In “A Trump-appointed Texas judge could force a major abortion pill off the market,” NPR’s All Things Considered reports on a lawsuit filed by anti-abortion advocates against the U.S. Food and Drug Administration (FDA) and the U.S. Health and Human Services (HHS), which may remove the abortion medication mifepristone from the market in all 50 U.S. states. The Center’s Senior Counsel Jenny Ma was interviewed for the article. Ma said the outcome of the suit could amount to a “nationwide ban on medication abortion” with a greater impact than the Dobbs ruling overturning Roe v. Wade.

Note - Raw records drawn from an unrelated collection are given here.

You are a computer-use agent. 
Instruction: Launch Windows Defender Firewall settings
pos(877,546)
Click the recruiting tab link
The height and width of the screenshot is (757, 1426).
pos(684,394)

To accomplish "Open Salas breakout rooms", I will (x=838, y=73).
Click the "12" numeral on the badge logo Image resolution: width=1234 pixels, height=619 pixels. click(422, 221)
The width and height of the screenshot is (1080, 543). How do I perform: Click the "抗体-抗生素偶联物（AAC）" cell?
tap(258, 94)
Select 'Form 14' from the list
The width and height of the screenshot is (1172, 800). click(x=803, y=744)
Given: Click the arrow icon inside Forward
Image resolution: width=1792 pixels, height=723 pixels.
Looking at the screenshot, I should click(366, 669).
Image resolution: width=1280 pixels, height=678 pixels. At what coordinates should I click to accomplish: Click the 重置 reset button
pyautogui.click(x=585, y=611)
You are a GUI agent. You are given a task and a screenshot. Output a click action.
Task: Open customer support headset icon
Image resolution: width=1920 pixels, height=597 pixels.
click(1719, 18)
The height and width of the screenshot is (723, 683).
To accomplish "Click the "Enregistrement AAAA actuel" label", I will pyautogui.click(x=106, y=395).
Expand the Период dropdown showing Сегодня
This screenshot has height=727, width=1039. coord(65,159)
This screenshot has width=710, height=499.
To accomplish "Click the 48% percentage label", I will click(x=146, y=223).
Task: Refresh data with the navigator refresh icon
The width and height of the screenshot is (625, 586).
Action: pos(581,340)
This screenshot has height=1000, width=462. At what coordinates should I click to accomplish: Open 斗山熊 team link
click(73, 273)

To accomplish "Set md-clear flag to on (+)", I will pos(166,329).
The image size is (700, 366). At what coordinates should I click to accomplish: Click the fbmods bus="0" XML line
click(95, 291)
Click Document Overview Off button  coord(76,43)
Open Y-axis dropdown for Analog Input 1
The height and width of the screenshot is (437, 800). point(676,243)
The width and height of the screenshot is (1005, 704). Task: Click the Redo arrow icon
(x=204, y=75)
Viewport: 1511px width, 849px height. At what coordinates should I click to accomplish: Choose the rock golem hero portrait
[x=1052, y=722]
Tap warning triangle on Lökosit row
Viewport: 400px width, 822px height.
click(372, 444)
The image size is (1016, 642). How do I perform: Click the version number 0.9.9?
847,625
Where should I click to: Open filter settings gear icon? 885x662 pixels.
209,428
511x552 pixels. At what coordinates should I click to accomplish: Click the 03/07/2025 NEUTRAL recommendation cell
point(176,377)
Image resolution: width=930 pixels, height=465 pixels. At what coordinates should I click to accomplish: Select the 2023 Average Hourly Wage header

That ruling “left the decision about abortion up to the states,” Ma said, “but this would be one court in Texas deciding whether or not medication abortion could be allowed across this country, even in states that have protected abortion since the Dobbs decision.”
The article points out that medication abortion is the most common way that people terminate pregnancies, and it is increasingly relied on by people with limited access to abortion care due to state laws or geography. Mifepristone was initially approved by the FDA in 2000—more than two decades ago—and has a well-documented safety record.
Ma stressed that because this is a federal case, the impact could be felt nationwide, not only in states with abortion bans.
“After Dobbs, it almost seemed like there were two Americas—where abortion access was allowed in some states and not in others,” Ma said. “This would amount to a nationwide ban on medication abortion, and patients who seek this care would not be able to get this care from any pharmacy, or any prescriber or any provider.”
After briefing in the lawsuit is completed on February 10, the court could issue its decision at any time.